Opozycja i sympatyzujące z nią środowiska często sugerowały, że zdominowany przez PiS Sejm zakaże popularnego święta. „PiS popiera obywatelski projekt wprowadzenia kary więzienia za Halloween" – napisali np. na Facebooku przedstawiciele fundacji Ośrodek Monitorowania Zachowań Rasistowskich i Ksenofobicznych, ilustrując to zdjęciem policjanta zakuwającego dziecko w łańcuchy.

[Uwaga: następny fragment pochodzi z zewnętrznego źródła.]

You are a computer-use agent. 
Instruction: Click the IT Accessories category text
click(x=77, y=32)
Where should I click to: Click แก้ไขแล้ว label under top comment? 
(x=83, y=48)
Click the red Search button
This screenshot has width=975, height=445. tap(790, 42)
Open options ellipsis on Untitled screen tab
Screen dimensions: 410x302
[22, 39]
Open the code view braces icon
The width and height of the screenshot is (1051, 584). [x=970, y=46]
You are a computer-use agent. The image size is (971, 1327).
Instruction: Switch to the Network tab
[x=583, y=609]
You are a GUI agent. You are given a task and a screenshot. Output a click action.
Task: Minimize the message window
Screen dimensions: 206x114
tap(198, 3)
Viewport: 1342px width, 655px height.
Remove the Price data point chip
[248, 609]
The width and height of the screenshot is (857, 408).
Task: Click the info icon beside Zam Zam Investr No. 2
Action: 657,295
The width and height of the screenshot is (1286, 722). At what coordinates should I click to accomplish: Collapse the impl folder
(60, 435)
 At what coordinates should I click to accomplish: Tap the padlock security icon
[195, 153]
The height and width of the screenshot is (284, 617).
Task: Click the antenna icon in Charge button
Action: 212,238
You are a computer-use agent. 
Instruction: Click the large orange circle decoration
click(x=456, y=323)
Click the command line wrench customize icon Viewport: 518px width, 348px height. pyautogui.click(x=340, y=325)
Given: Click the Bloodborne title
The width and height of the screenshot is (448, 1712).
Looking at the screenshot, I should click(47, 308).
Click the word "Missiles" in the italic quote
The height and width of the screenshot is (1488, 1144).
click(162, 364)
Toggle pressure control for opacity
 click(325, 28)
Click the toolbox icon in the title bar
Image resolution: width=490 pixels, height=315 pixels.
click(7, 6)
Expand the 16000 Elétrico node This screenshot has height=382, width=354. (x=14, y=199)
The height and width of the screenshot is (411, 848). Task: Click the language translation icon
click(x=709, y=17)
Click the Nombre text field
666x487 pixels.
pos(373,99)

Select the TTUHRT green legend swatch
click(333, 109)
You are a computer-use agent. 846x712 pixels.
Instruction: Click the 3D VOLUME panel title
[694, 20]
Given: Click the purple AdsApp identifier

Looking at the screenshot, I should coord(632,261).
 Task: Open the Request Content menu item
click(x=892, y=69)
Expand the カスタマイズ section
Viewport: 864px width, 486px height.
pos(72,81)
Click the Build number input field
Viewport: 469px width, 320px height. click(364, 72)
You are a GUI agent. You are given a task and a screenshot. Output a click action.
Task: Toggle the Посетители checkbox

Taka narracja pojawiła się, choć z artykułu w „Rzeczpospolitej" wprost wynikało, że jest to jedna z wielu absurdalnych petycji trafiających do parlamentu, które zawsze są odrzucane. Jako przykład podawaliśmy rozpatrywany w 2014 roku w Senacie pomysł wprowadzenia kary obcięcia genitaliów dla sprawców przemocy seksualnej. O tym, że inicjatywa dotycząca Halloween jest bez szans, mówił zresztą w artykule przewodniczący Komisji do spraw Petycji Sławomir Piechota z KO.
Ostateczna decyzja zapadła na posiedzeniu komisji 27 stycznia, co uszło uwadze mediów. Petycję przedstawił poseł Lewicy Robert Obaz. Powiedział, że konstytucja gwarantuje każdemu wolność sumienia i religii, a rodzicom prawo do wychowania dzieci zgodnie ze swoimi przekonaniami. Zauważył, że wiele zwyczajów, które traktujemy jako czysto katolickie, w rzeczywistości pochodzi z wierzeń pogańskich, np. przystrajanie choinki. – Wobec tego w moim odczuciu tę petycję powinno się odrzucić – podkreślił.